BEGIN Extracted material
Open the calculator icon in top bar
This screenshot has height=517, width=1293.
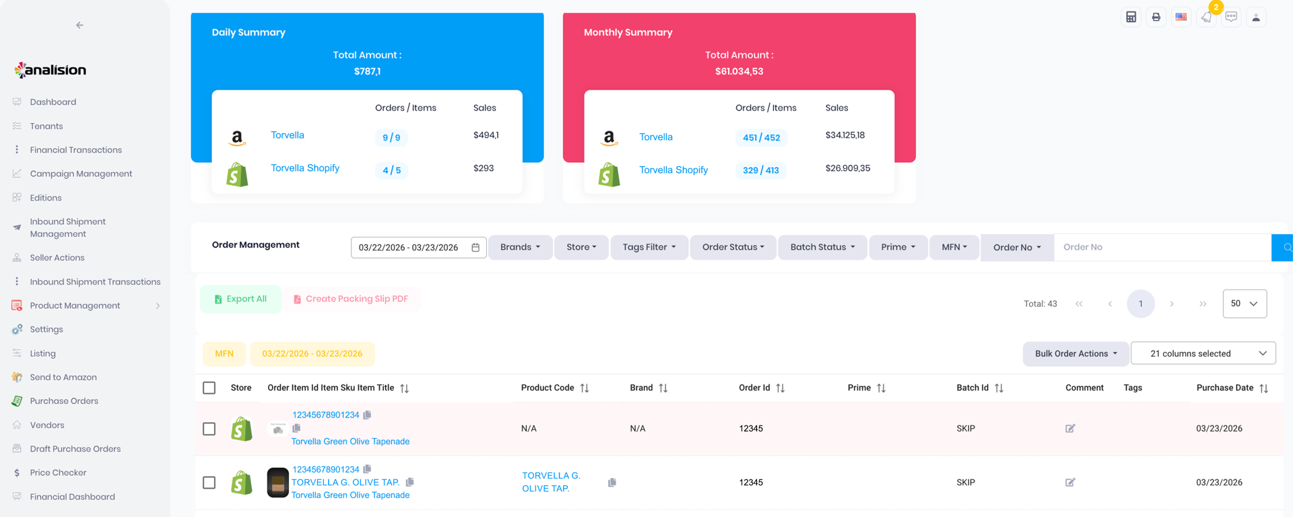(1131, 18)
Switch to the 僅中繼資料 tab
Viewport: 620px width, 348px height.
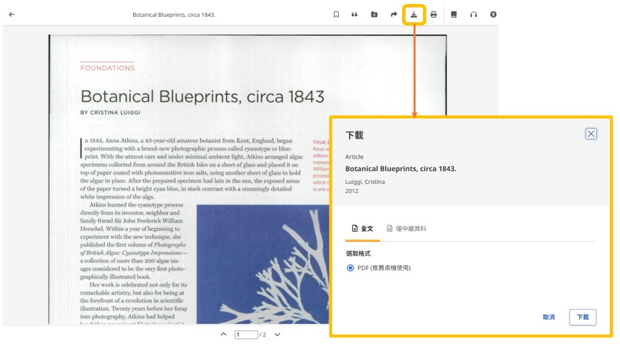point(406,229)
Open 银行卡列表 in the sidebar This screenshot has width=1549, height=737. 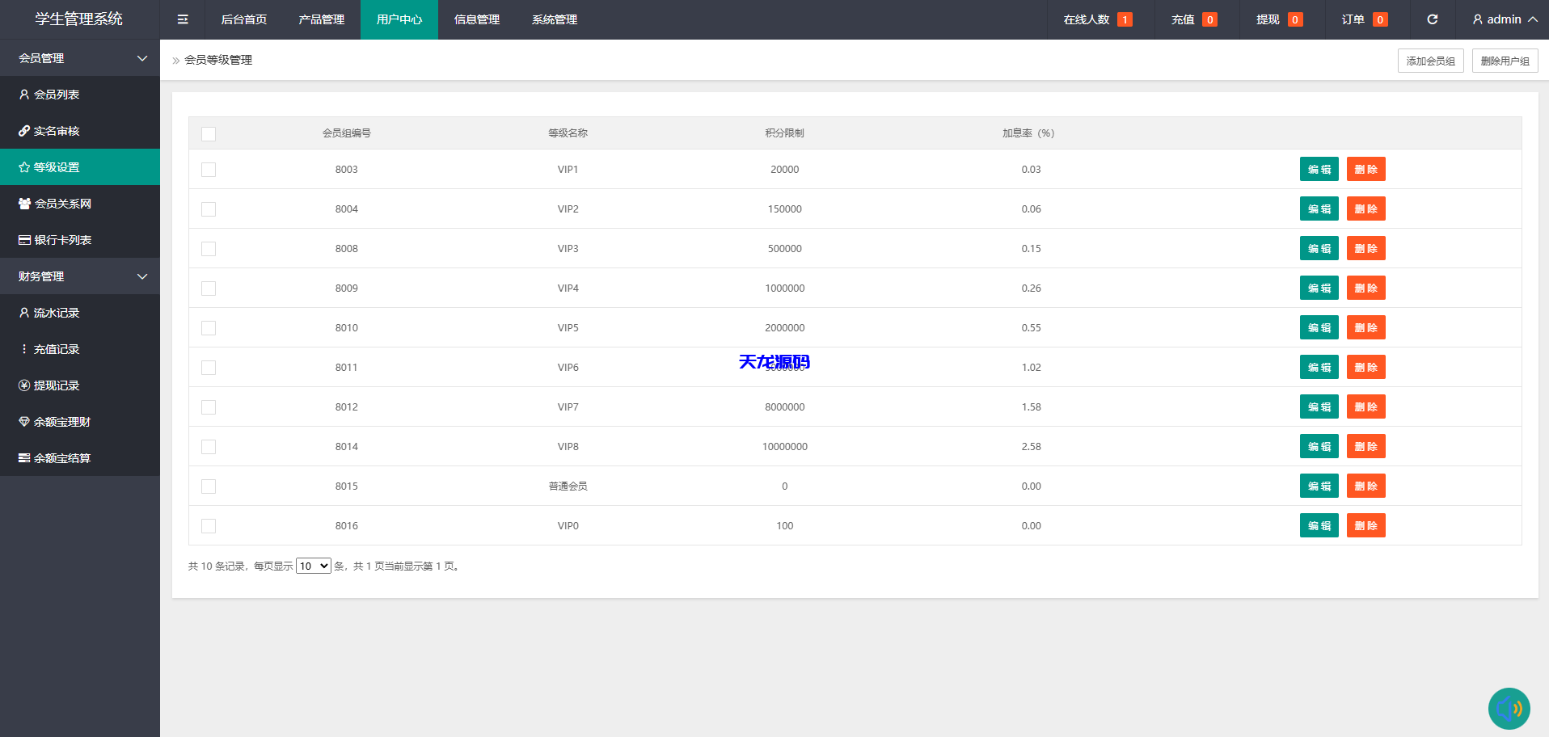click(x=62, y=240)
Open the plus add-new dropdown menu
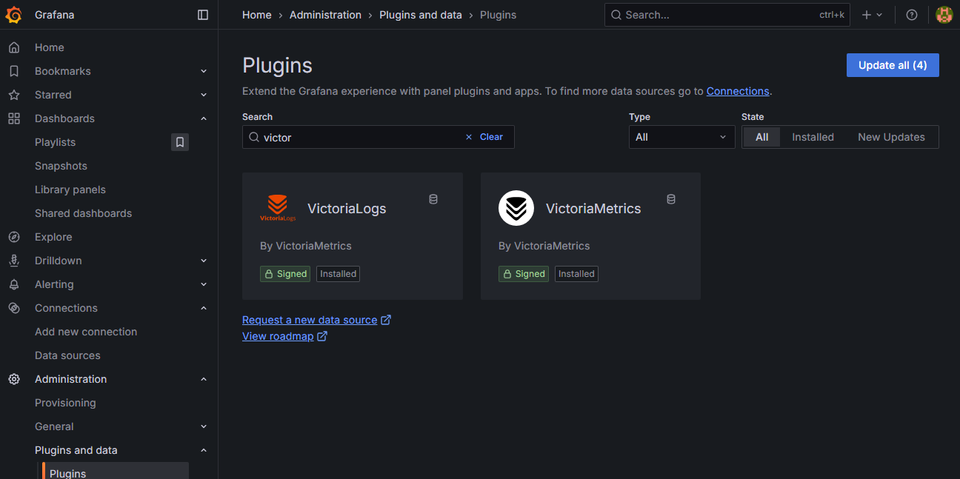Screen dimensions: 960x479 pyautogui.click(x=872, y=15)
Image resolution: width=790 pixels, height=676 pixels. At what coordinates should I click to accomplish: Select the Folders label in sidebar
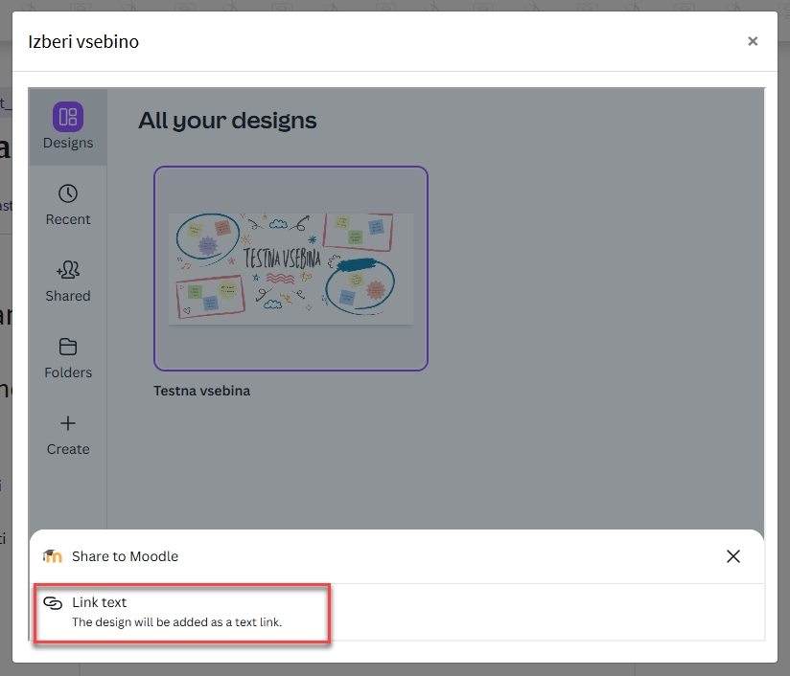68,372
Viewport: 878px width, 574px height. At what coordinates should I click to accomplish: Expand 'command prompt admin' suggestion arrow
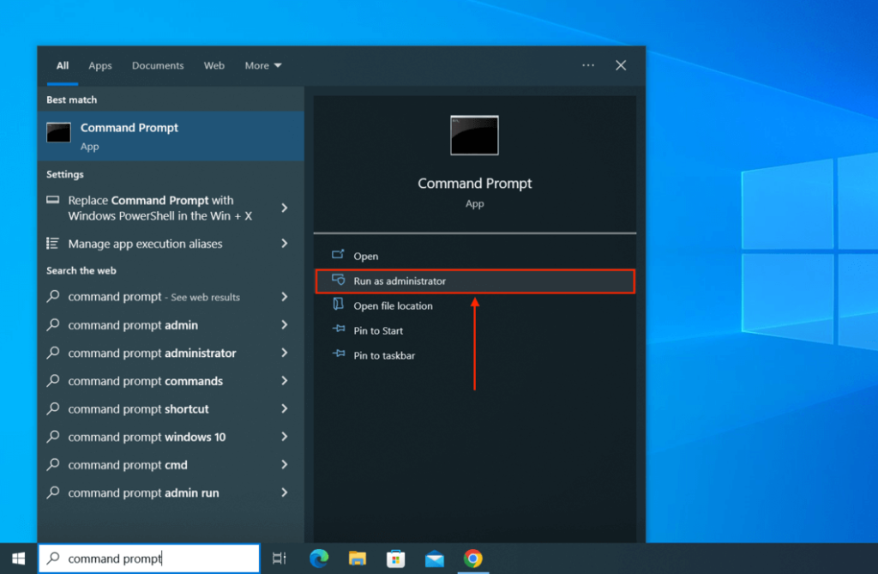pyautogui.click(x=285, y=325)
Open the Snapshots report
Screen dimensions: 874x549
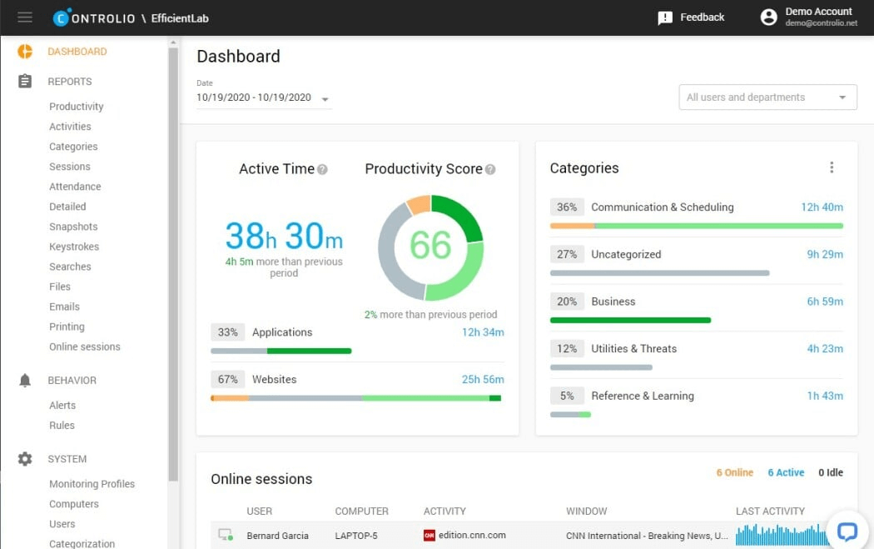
END Extracted material
Only the lines from the line holding "Open the plus add-new dropdown menu" through the last line above belong in the answer, repeated exactly; the pictures do not.

Open the plus add-new dropdown menu
Screen dimensions: 960x479 pyautogui.click(x=872, y=15)
Image resolution: width=790 pixels, height=676 pixels. At what coordinates should I click to accomplish: Select the Folders label in sidebar
68,372
Viewport: 878px width, 574px height. At what coordinates should I click to accomplish: Expand 'command prompt admin' suggestion arrow
pyautogui.click(x=285, y=325)
Open the Snapshots report
Screen dimensions: 874x549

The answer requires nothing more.